[Consignes de travail]
A. D'après le passage sur Aristoxène, sur quel tonos Philoxène a-t-il réglé l'ouverture du dithyrambe Les Mysiens ?
B. En vous appuyant sur le passage sur Aristoxène, expliquez pourquoi les critiques ont besoin d'une autre forme de connaissance que la seule compétence musicale.
C. Recopiez dans le passage sur Aristoxène le texte qui commence par « 19Le même thème » et se termine par « l’un après l’autre. ».

[Passage proposé]
◇ ◇ ◇ ◇ ◇

17Dans cette mesure, l’exécution n’est pas alors considérée comme une fin en soi, et pourtant d’une certaine manière, elle l’est. Car, bien que l’excellence d’une exécution dépende de sa fidélité à la composition, Aristoxène ne suggère nulle part qu’elle dépend aussi des mérites de la composition elle-même. Il existe d’admirables exécutions de compositions musicales défectueuses. En ce sens donc, le but du compositeur et le but de l’exécutant diffèrent et sont indépendants l’un de l’autre, même lorsque, comme c’est souvent le cas dans l’usage grec, le compositeur et l’exécutant sont la même personne.
18Ces thèses sont complexes, mais le point le plus important est clairement explicité par Aristoxène. Grâce à notre intelligence des disciplines et maîtrises musicales, nous devenons seulement aptes à juger de la correction technique des éléments d’une exécution. Il ne s’agit de rien de plus que de moyens pour une fin plus significative, l’expression des èthè et pathè appropriés, et une science comme l’Harmonique n’a rien à nous dire au sujet de ces dimensions de l’exécution. Il en découle que les critiques auront besoin d’une autre forme de connaissance ou d’intelligence, bien au-delà de la seule compétence musicale, s’ils veulent que leurs jugements soient fiables et aient de l’autorité.
19Le même thème resurgit, quoique dans une perspective un peu différente, quand Aristoxène considère la tâche de juger des compositions elles-mêmes. Au chapitre 33 du de Musica 2, deux passages sont d’un intérêt particulier et nous les considérerons l’un après l’autre.
20Aristoxène commence par fournir des preuves à l’appui de la thèse selon laquelle les qualités et les défauts les plus importants d’une composition quelle qu’elle soit, sont ceux qui ne sont pas détectables au moyen seulement des savoirs techniques. L’Harmonique par exemple, est une science qui nous permet d’identifier et d’analyser bien des types d’éléments – les genres mélodiques, les intervalles, les échelles, les notes, les clefs, les modulations, etc. « Mais, poursuit-il, elle ne peut pas aller au-delà »3 ; et immédiatement il offre un exemple, afin de donner une idée plus précise du genre de « progression » qu’il a dans l’esprit. Ce que nous ne pouvons pas nous attendre à pouvoir distinguer à partir de la seule maîtrise de l’Harmonique, c’est par exemple, si le compositeur du dithyrambe Les Mysiens (Philoxène) a fait le choix « approprié » (oikeios) lorsqu’il a réglé l’ouverture du morceau sur le τόνος Hypodorien, la partie médiane sur l’Hypophrygien et le Phrygien, et la finale sur le Mixolydien et le Dorien. L’Harmonique ne nous donne aucune prise sur la qualité de l’« appropriation » (οἰϰειότης). Elle peut nous dire si une partie de la composition est en genre chromatique ou sur le tonos Phrygien, et elle peut identifier chacune de ses notes et chacun de ses intervalles ; mais une telle information ne suffit pas, dès lors qu’aucun de ces éléments ou de ces structures n’apporte automatiquement avec lui l’oikeiotès qui permet d’exprimer l’èthos d’une mélodie. Il s’agit de quelque chose qui ne relève pas des dimensions structurelles étudiées par l’Harmonique mais qui est introduit dans une composition par la manière dont le compositeur en use (1142f-1143a).

◇ ◇ ◇ ◇ ◇

[Extrait de source]

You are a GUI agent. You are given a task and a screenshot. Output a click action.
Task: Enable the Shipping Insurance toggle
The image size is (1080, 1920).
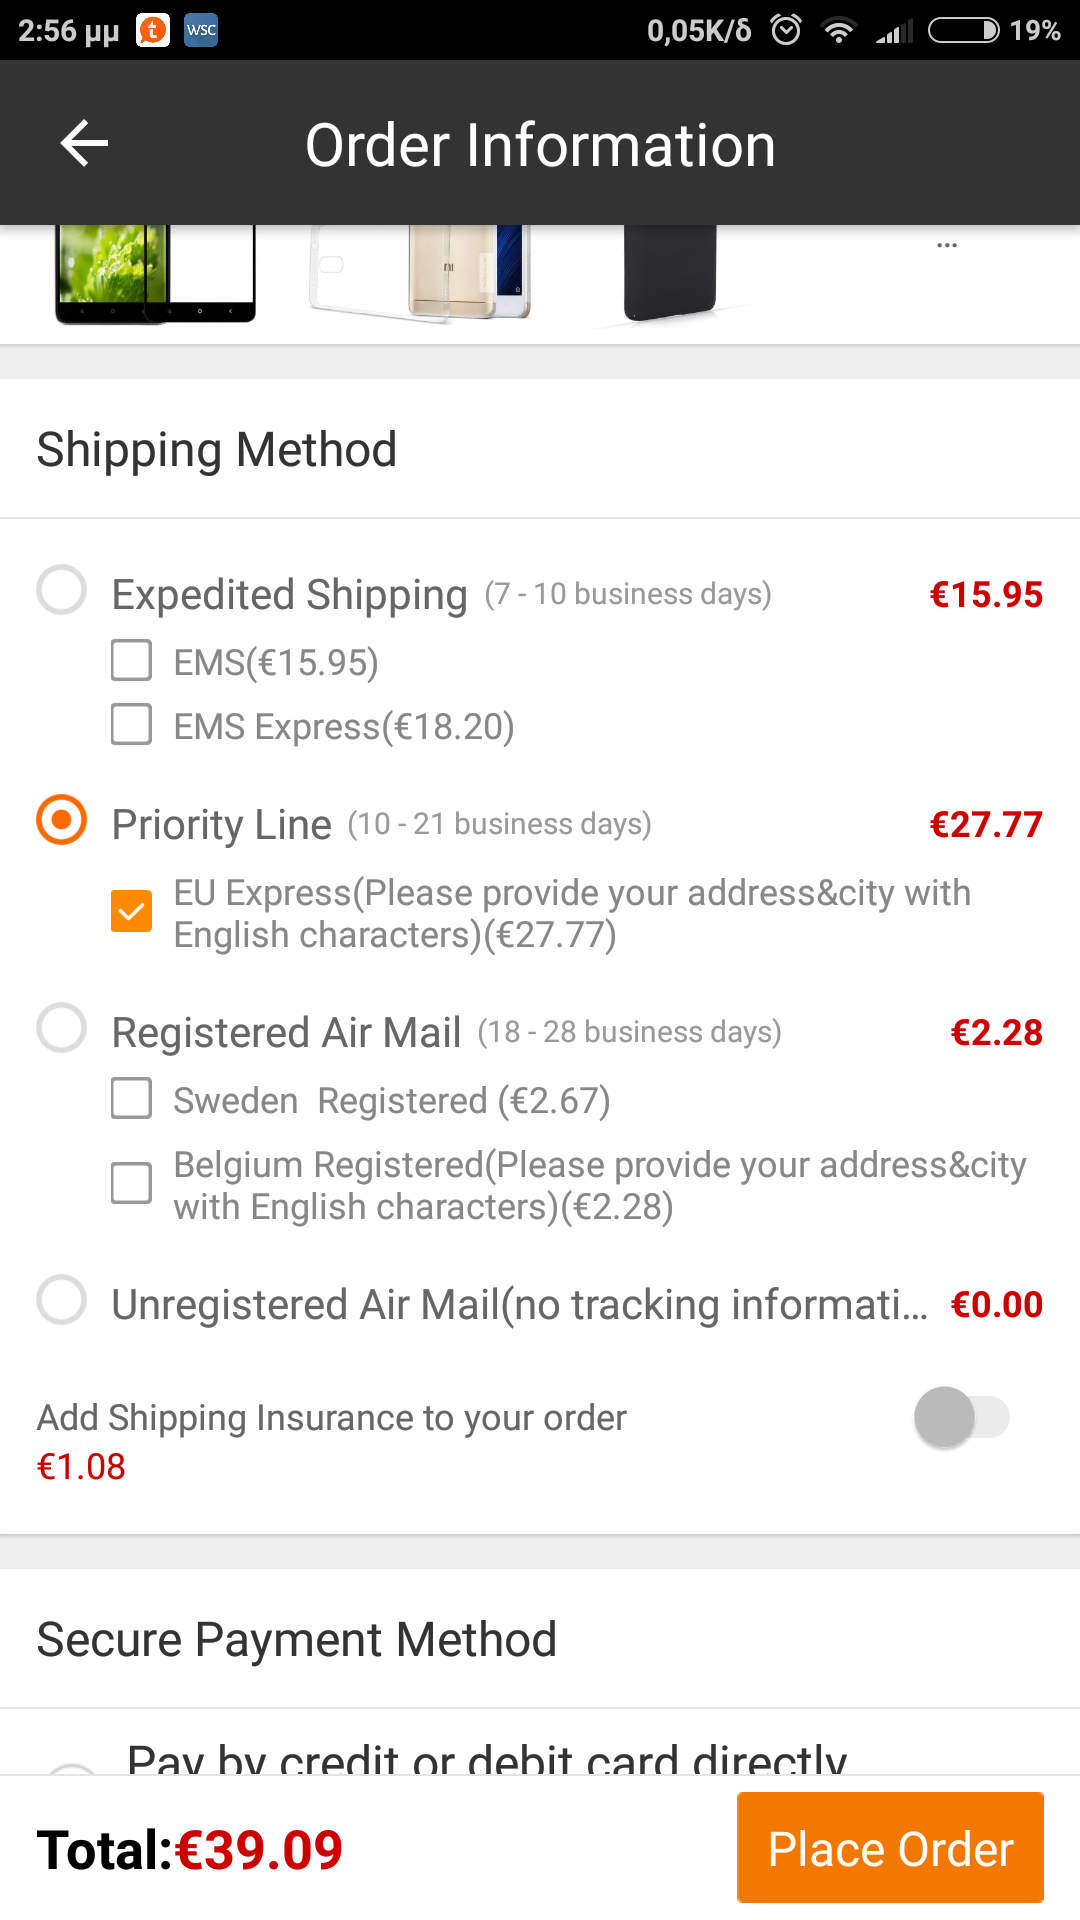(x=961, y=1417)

◇ ◇ ◇ ◇ ◇

[Corrigé des exercices]
A. Il l'a réglée sur le tonos Hypodorien.

B. L'intelligence des disciplines musicales permet seulement de juger de la correction technique des éléments d'une exécution. Ces éléments ne sont que des moyens en vue d'une fin plus significative, l'expression des èthè et pathè appropriés, et une science comme l'Harmonique n'a rien à dire sur cette dimension. Sans une autre forme de connaissance, les jugements des critiques ne seraient donc ni fiables ni dotés d'autorité.

C.
19Le même thème resurgit, quoique dans une perspective un peu différente, quand Aristoxène considère la tâche de juger des compositions elles-mêmes. Au chapitre 33 du de Musica 2, deux passages sont d’un intérêt particulier et nous les considérerons l’un après l’autre.